Deutsche Börse Photography Prize
This year’s shortlist for the Deutsche Börse Photography Prize shows a welcome shift of emphasis. Whereas 2007′s nominees had rather intimidating, introspective themes, this year each of the artists has flung his net outwards with a keen, almost evangelical fervour, to create social observations which make full use of photography’s talent for conferring beauty on the ordinary. Walking around this exhibition, you begin to feel optimistic that these works herald new ambitions for the medium.
None of them requires complicated interpretation. The work of Esko Männikkö shows the windswept silence of the Nordic peripheries in warming, folksy style. His images of the terrain, its animals and isolated populace are submerged in a soft, muted light which lends their mundane objects – dented saucepans hanging from nails on the wall, fish nets, alarm clocks – an ethereal nuance.
Each is presented in Männikkö’s trademark handmade wooden frame, without glass and printed on a glossy surface with the sheen of oil paint.

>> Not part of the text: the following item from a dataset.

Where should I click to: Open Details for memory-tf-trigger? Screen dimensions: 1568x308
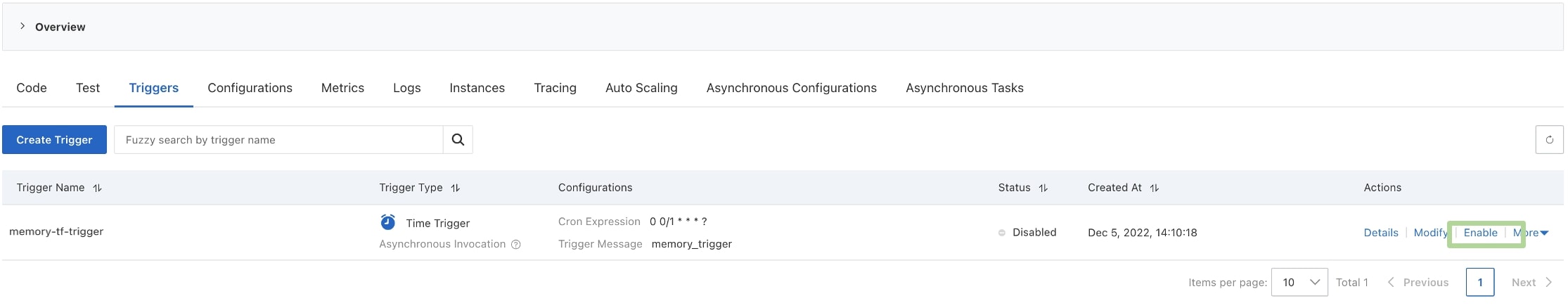point(1381,233)
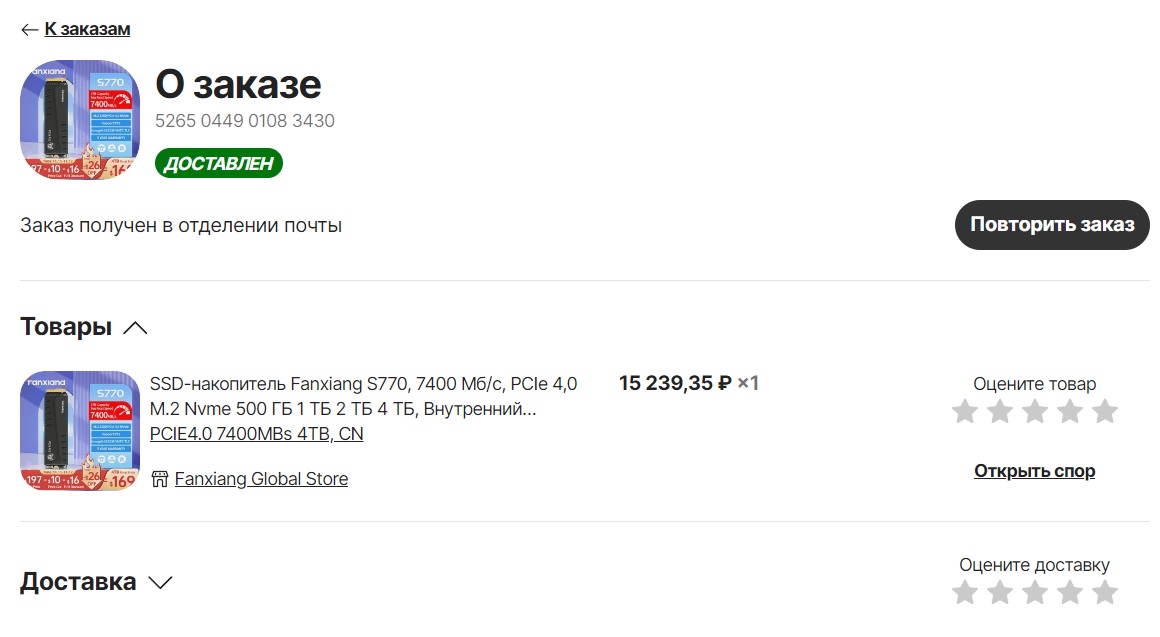Open the SSD product thumbnail in Товары
This screenshot has height=637, width=1160.
pos(80,431)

This close-up of the head of a horse with a black-and-white coat is by the Finnish photographer Esko Männikkö. It is all eye, texture, pattern and bold expression, and shown almost as a still life. ‘I see animals as personalities, as characters,’ he says. ‘You have to know the look you are after before you set out to take the photographs.’

Eyes are central to many of his animal pictures, as a means of conveying personality, making contact with them through a shared glance, and for the visual impact of the photograph.

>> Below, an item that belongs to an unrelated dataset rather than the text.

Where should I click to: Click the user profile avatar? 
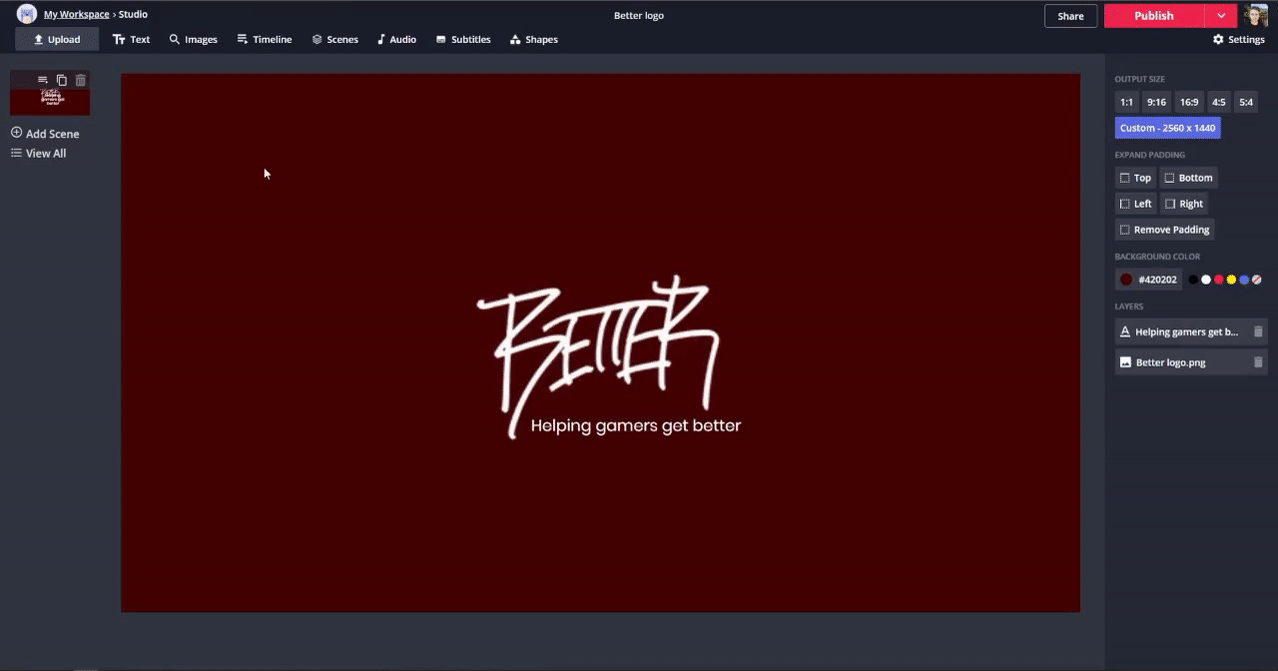coord(1256,16)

John Davies has been photographing the raw industrial wilderness and suburban sprawl of the Midlands and northern England since 1981. His large-format studies capture the dense layers of history in Britain’s landscape and architecture, and carry enough detail to keep you absorbed for hours.

A characteristic shot is Bowling Greens, Stockport, 1988. Davies sets great store by the captions that accompany his photography. This one reads, in part, ‘Heaton Norris Park, opened in 1875, was financed by public subscription and by a gift from Lord Egerton. As with many other public parks established in Victorian Britain, its creation was in response to the poor living conditions of industrial workers.


Jacob Holdt’s United States 1970-1975 is equally strong fare, the result of an extended road-trip through Nixon-era America. His beautifully executed images fluctuate between pitilessly dark representations of poverty and the “filthy rich” of Palm Beach and South Carolina. He has an uncanny ability to capture alienation and restlessness with telling touches. Paper peels from slum walls; chairs spill out foamy innards.

Rekha was found by Sheikh in a shelter in Haryana.
Not quite so restrained in its political invective is the work of Fazal Sheikh. His project, Ladli, examines the dark consequences of cultural and religious codes in contemporary India. Among a number of beautiful black-and-white portraits are grisly images showing women who have been killed or disfigured by members of their families.

Sonali was found wandering in a village near Karnal. She had been raped. Her parents deny that she is their daughter.
Sheikh’s talent is for blending such horrors with close-ups that capture the inner soul of the sitter: dark, reflective, questioning eyes, tersely entwined hands, heads turned away from the camera to feature napes of necks and coiled hair that articulate volumes of distrust and disappointment.